Parenting During a Pandemic
April 9, 2020
The Atlantic magazine has published two articles about how the COVID-19 pandemic has affected the lives of parents: Mary Katharine Ham's "It's Okay to Be a Different Kind of Parent During the Pandemic" and Lori Gottlieb's advice column "Dear Therapist: What's Your Advice to Parents Whose Kids Are Stuck at Home During the Coronavirus Lockdowns?"

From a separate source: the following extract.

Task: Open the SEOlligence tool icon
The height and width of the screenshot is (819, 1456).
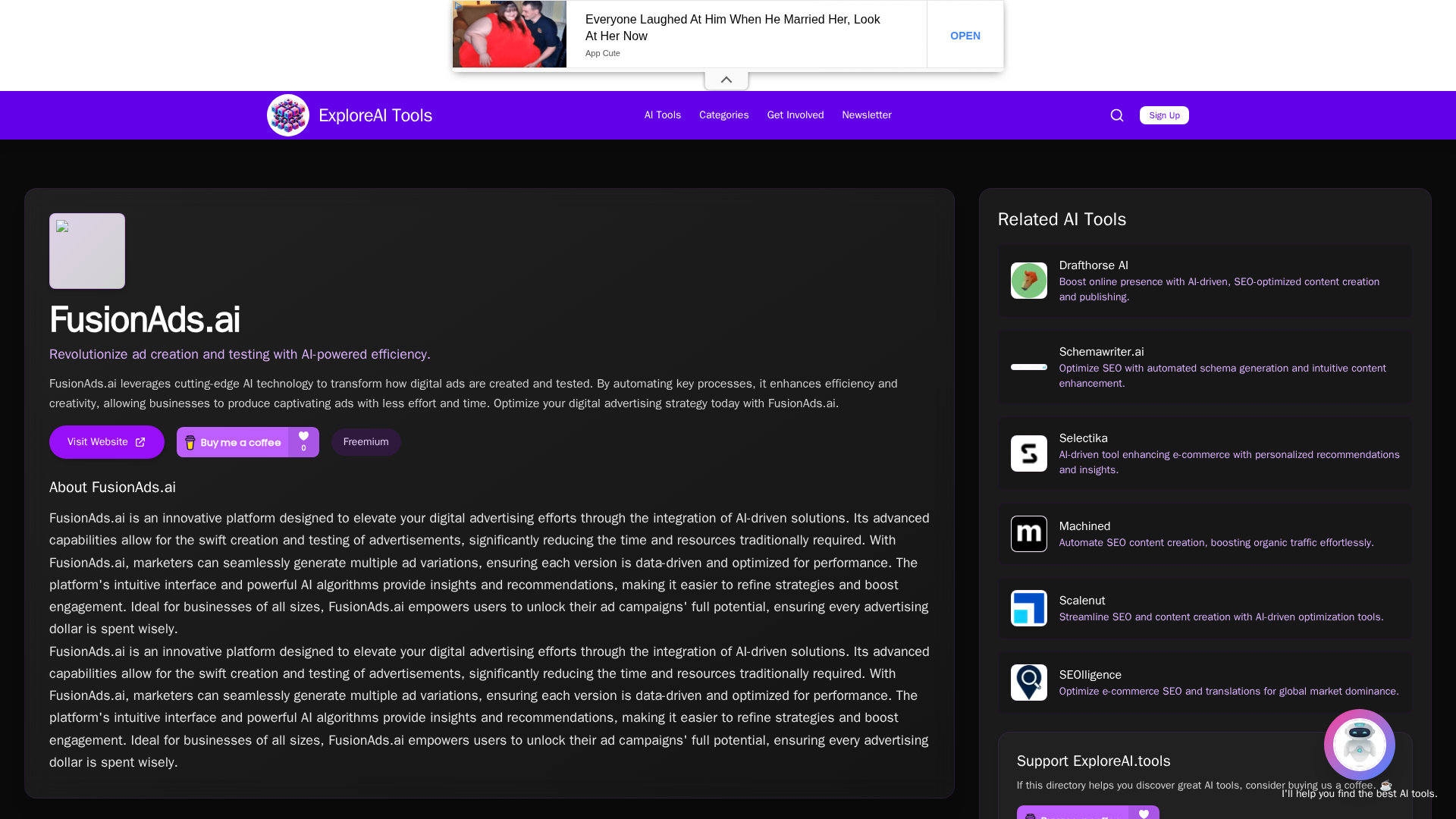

And in the Atlantic Daily newsletter today, Caroline Mimbs Nyce shares this advice:
Three tips for talking to your kids about the outbreak:
1. Explain what's happening using kid-friendly language. "Ask your child to imagine that everyone in your family got the flu. If everyone felt sick at the same time, you could not care for one another. But if you took turns getting sick, someone could always be healthy enough to help," Andrea Delbanco, the editor in chief of Time for Kids, told my colleague Ashley Fetters.
2. Don't lie to them or promise an outcome. "That might calm them in the short term," Delbanco says, "but in the long run, it's important that they trust you to be honest with them."
3. It's fine to fact-check misconceptions about the virus. And to shield kids from the most brutal information. That's what Abigail Gewirtz, a family-social-science professor at the University of Minnesota, told my colleague Kate Cray.